**Action item:** Only the lines below between the ones containing "Advance to the" and "This screenshot has height=396, width=705.", inclusive, are to be reproduced, each exactly as it stands.
---- Stored data
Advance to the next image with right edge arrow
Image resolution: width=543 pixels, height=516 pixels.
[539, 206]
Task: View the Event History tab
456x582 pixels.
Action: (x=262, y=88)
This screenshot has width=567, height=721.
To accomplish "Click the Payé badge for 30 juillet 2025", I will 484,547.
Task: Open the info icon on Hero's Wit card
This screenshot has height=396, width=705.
--------
---- Stored data
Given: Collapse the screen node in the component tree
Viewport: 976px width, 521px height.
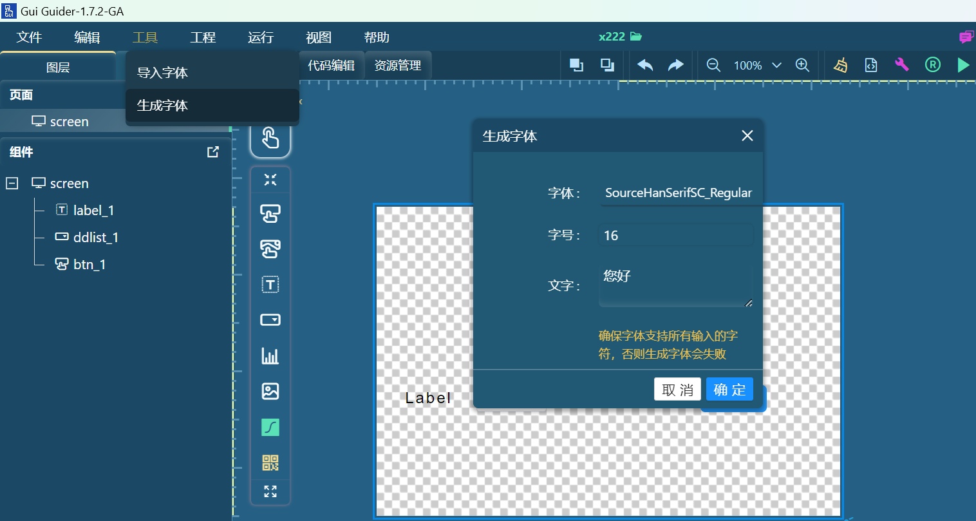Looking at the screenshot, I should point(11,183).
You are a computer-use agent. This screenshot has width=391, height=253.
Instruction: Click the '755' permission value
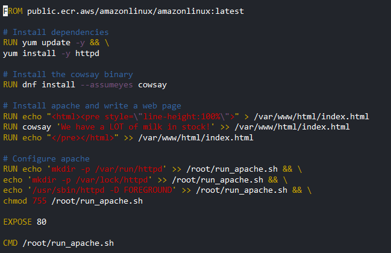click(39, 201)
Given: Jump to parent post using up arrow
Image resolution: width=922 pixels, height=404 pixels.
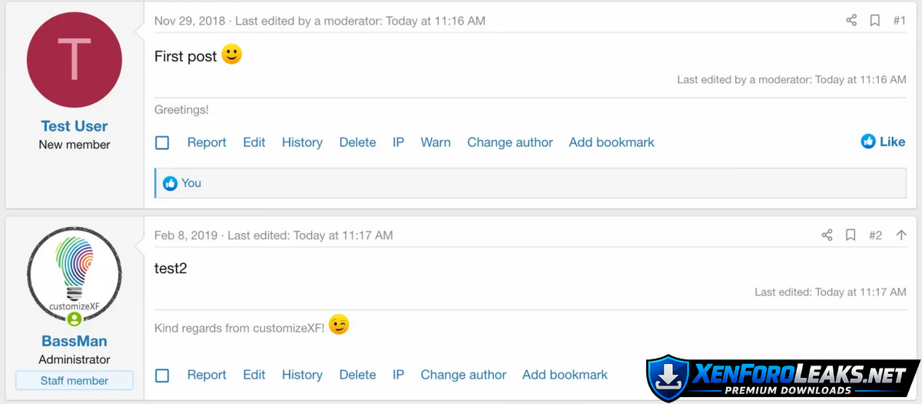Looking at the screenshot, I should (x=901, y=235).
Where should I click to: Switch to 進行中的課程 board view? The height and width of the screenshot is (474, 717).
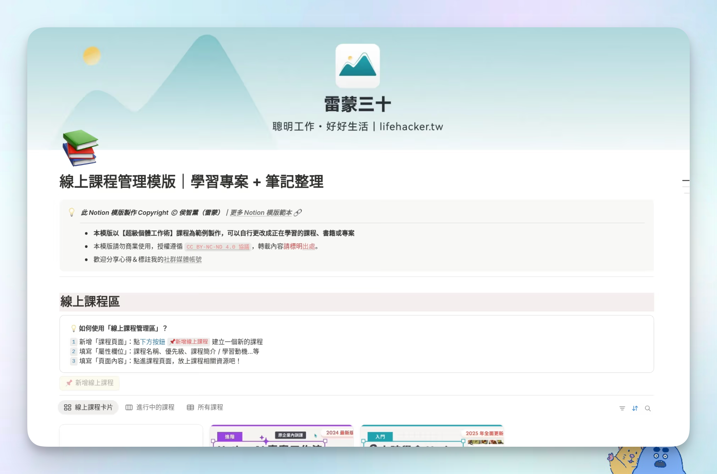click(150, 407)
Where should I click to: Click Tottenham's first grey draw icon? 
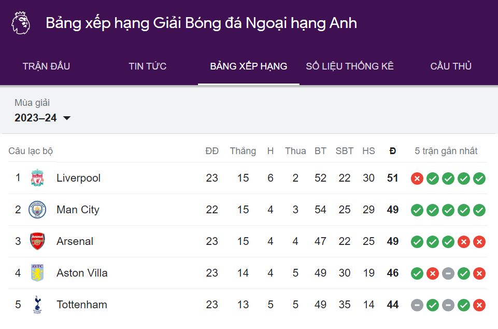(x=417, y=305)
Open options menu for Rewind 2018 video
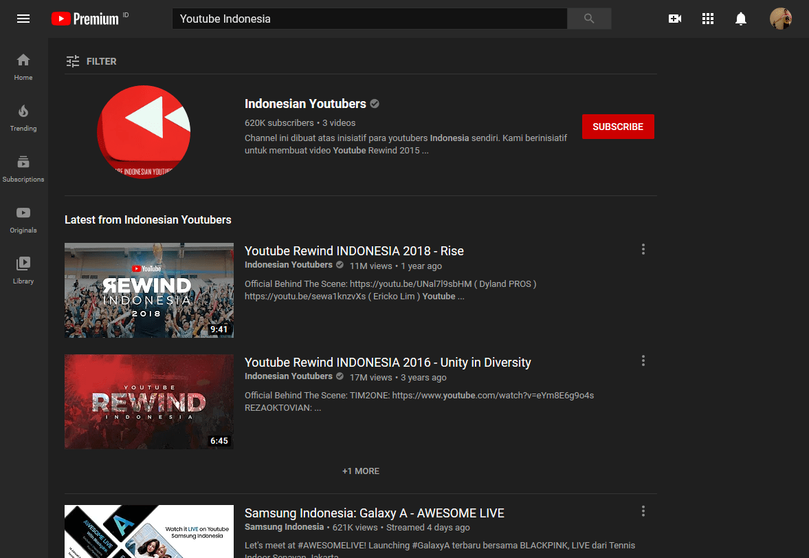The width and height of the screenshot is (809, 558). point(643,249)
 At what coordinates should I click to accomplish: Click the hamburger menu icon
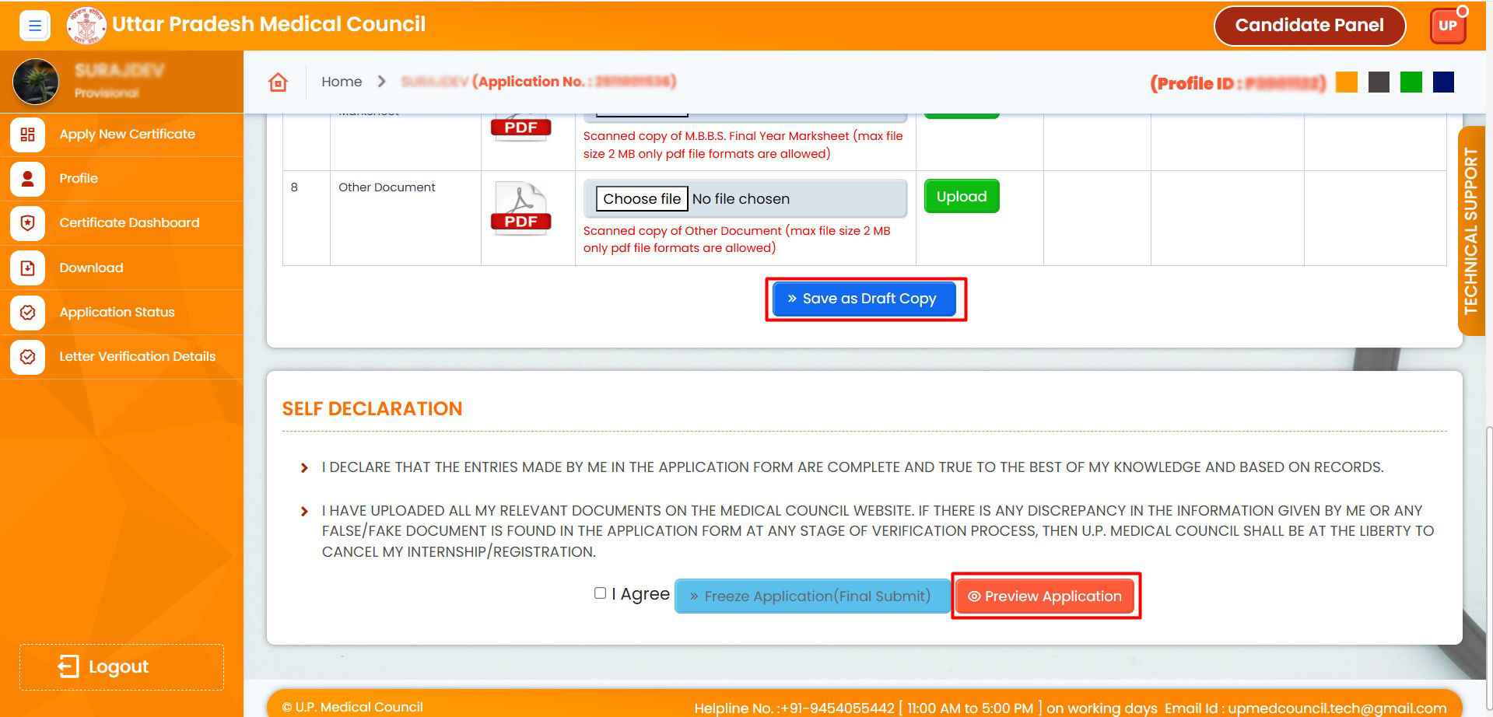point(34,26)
--------
---- Stored data
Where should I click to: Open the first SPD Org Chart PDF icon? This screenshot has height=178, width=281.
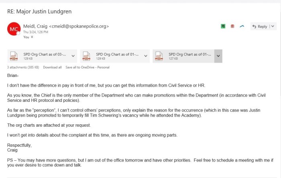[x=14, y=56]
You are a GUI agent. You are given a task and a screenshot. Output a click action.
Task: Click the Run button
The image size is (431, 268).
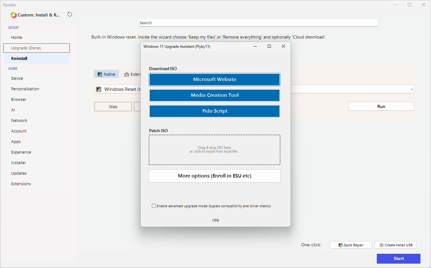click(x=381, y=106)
--------
**Written response:**
Advance to the next image with right edge arrow
Image resolution: width=543 pixels, height=516 pixels.
[539, 206]
Task: View the Event History tab
456x582 pixels.
Action: (x=262, y=88)
This screenshot has width=567, height=721.
To accomplish "Click the Payé badge for 30 juillet 2025", I will 484,547.
Task: Open the info icon on Hero's Wit card
This screenshot has height=396, width=705.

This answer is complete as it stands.